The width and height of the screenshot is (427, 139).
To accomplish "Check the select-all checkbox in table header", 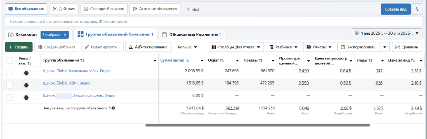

• • • •

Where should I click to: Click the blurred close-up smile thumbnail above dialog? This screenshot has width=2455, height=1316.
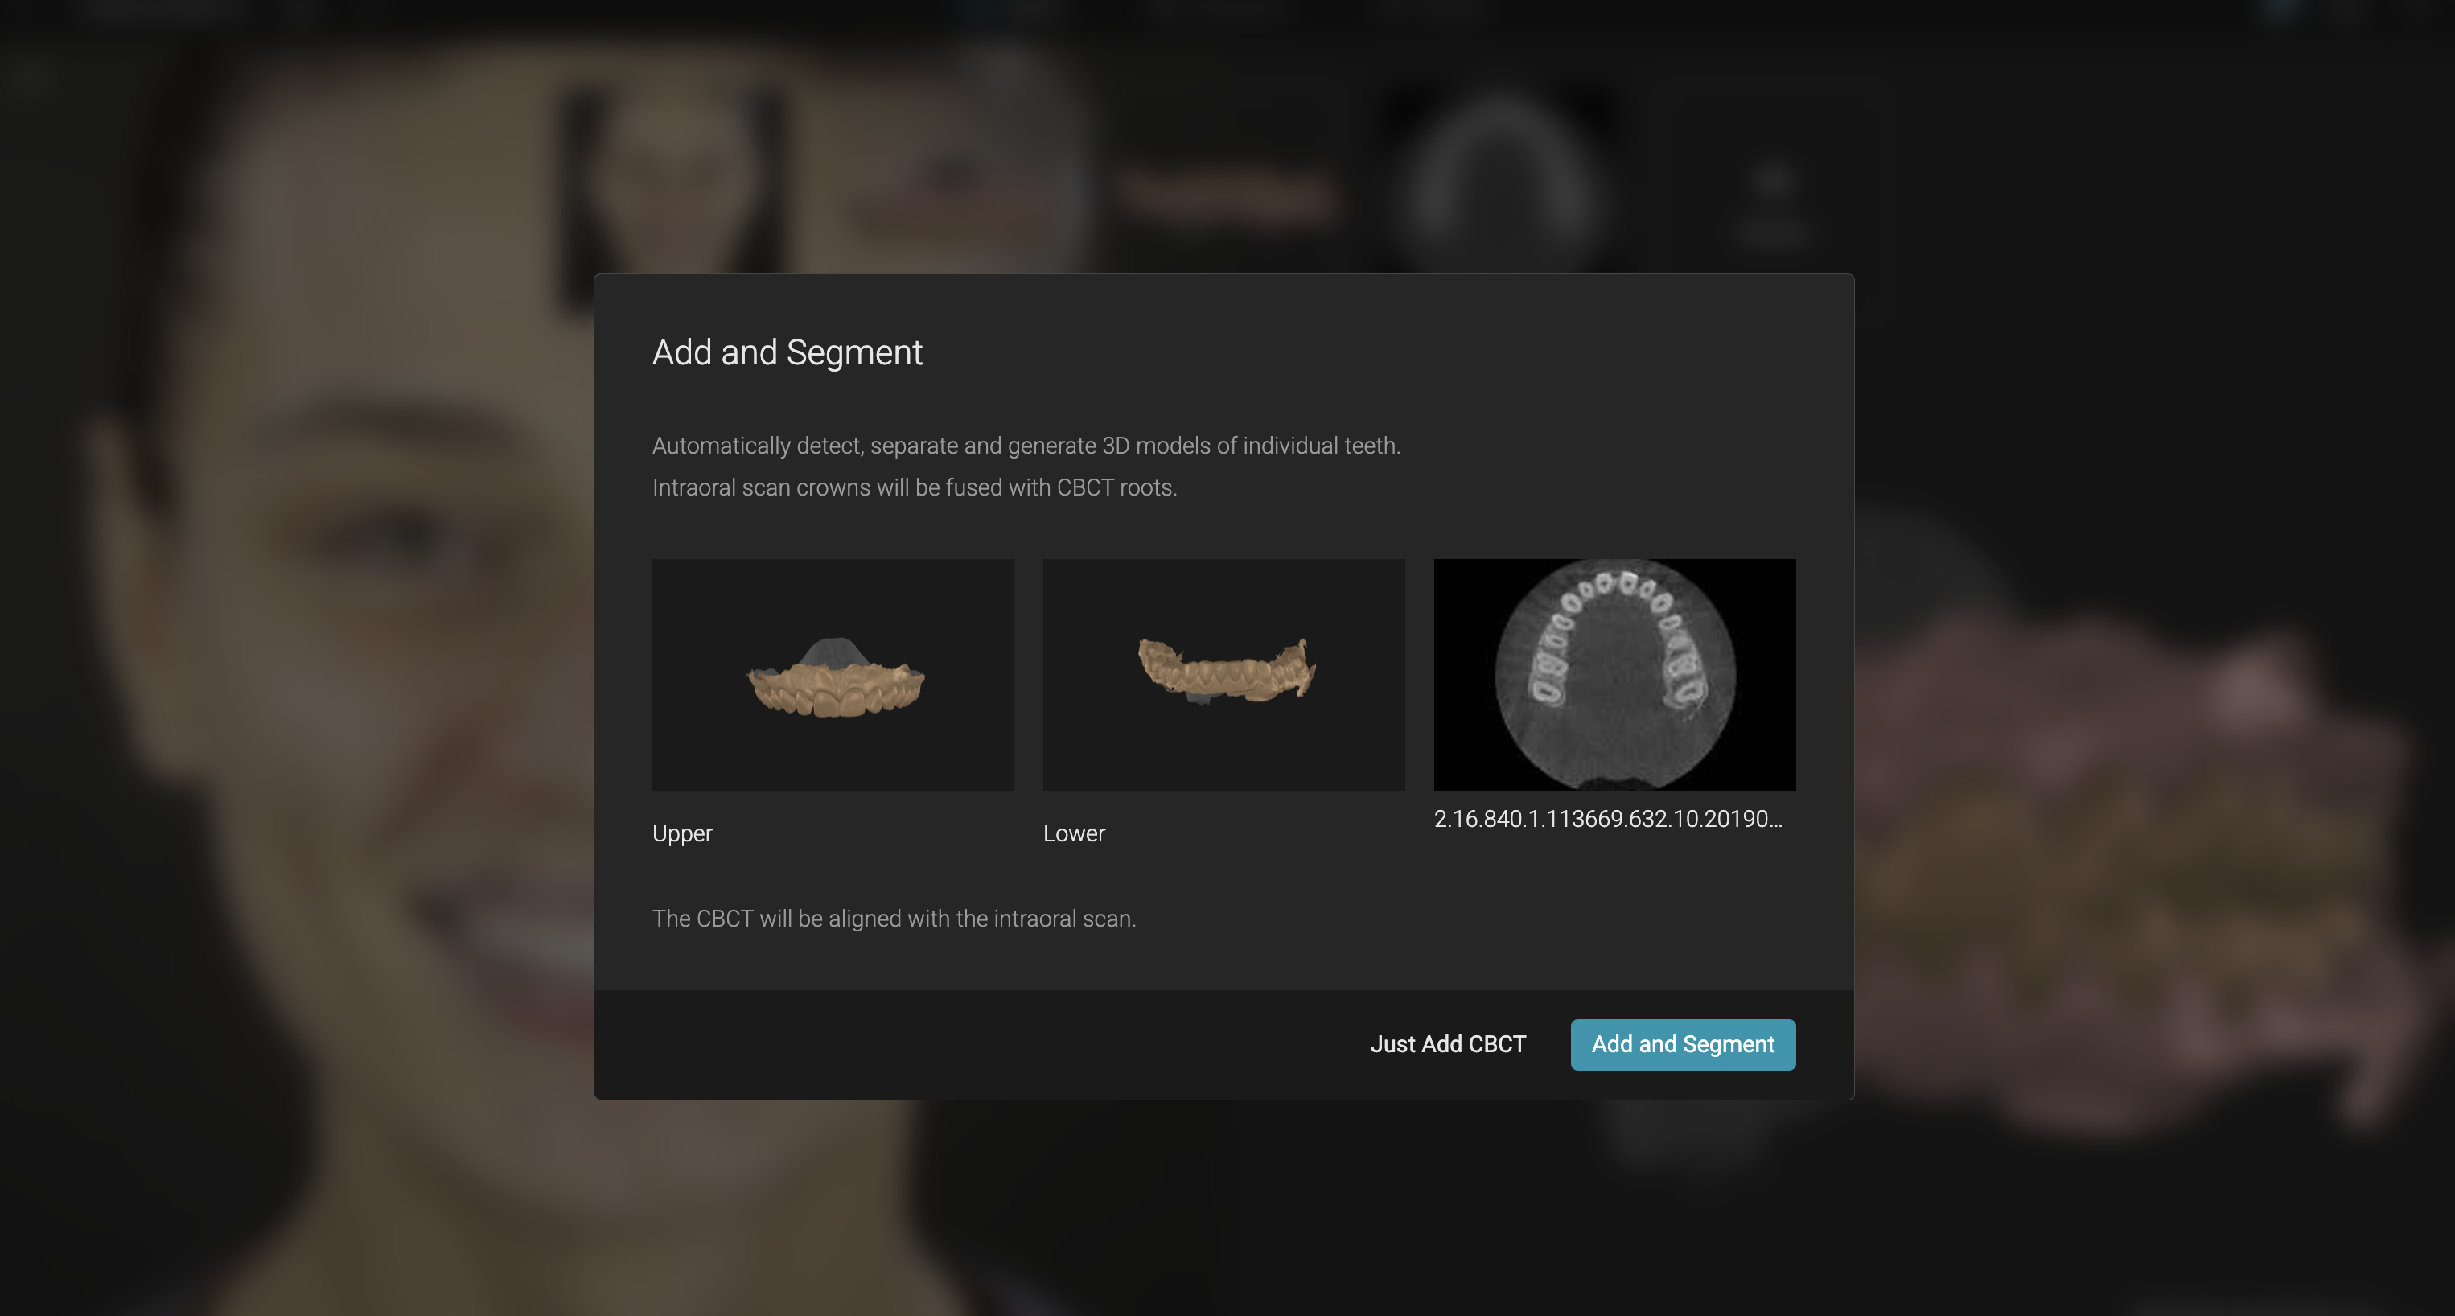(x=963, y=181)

• • • •

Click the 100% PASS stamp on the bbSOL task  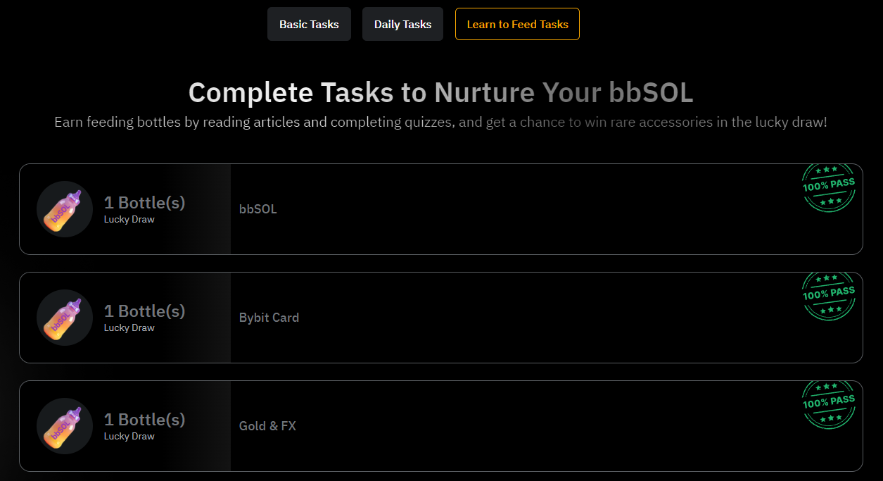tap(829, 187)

• • • •

EXERCISE DESCRIPTION: Would you output the lines above from the line holding "The width and" up to and including the line holding "the select-all checkbox", exactly and only those, with no pictures?

EXERCISE ANSWER:
The width and height of the screenshot is (427, 139).
To accomplish "Check the select-all checkbox in table header", 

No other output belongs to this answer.